_REQUIRED WORK_: Restate exactly, and only, the lines from the one with "Click the GIF label badge" through the end of the data, with both of those end lines kept. Drop any pictures.

Dataset entries
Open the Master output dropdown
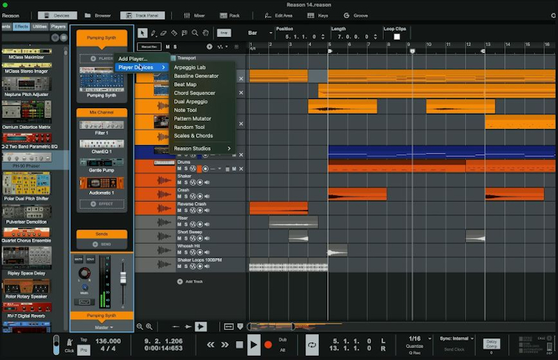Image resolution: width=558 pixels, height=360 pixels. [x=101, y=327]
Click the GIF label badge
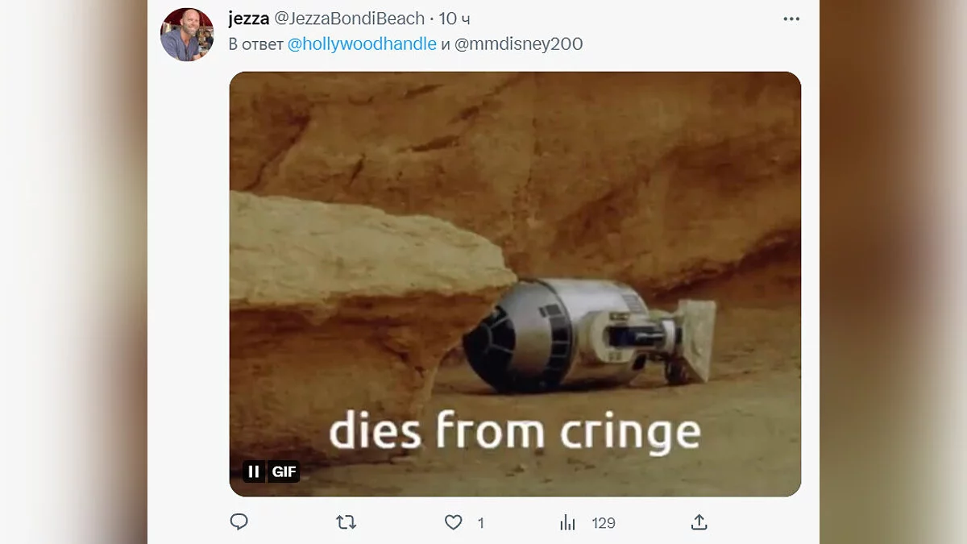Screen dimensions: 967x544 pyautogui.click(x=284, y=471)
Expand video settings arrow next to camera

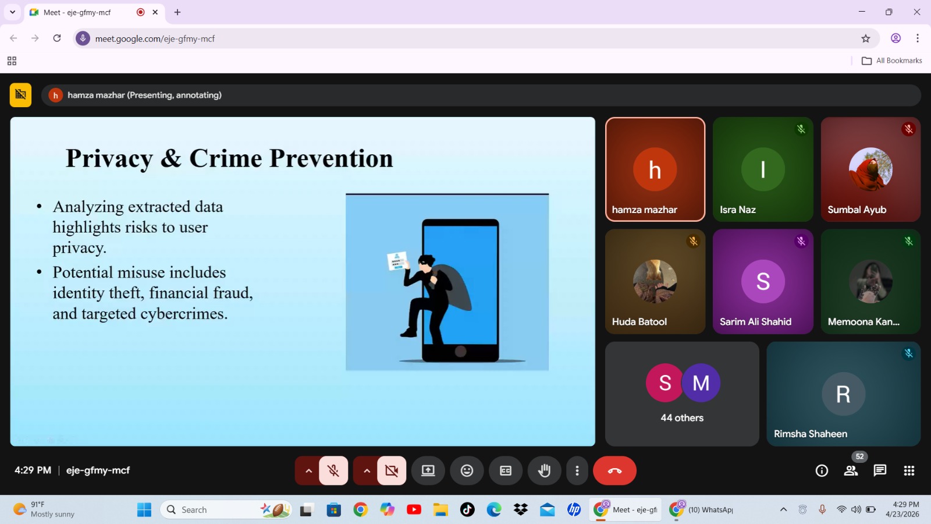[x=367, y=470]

_WORKED SOLUTION_:
Click the GIF label badge
Screen dimensions: 967x544 pyautogui.click(x=284, y=471)
Expand video settings arrow next to camera

[x=367, y=470]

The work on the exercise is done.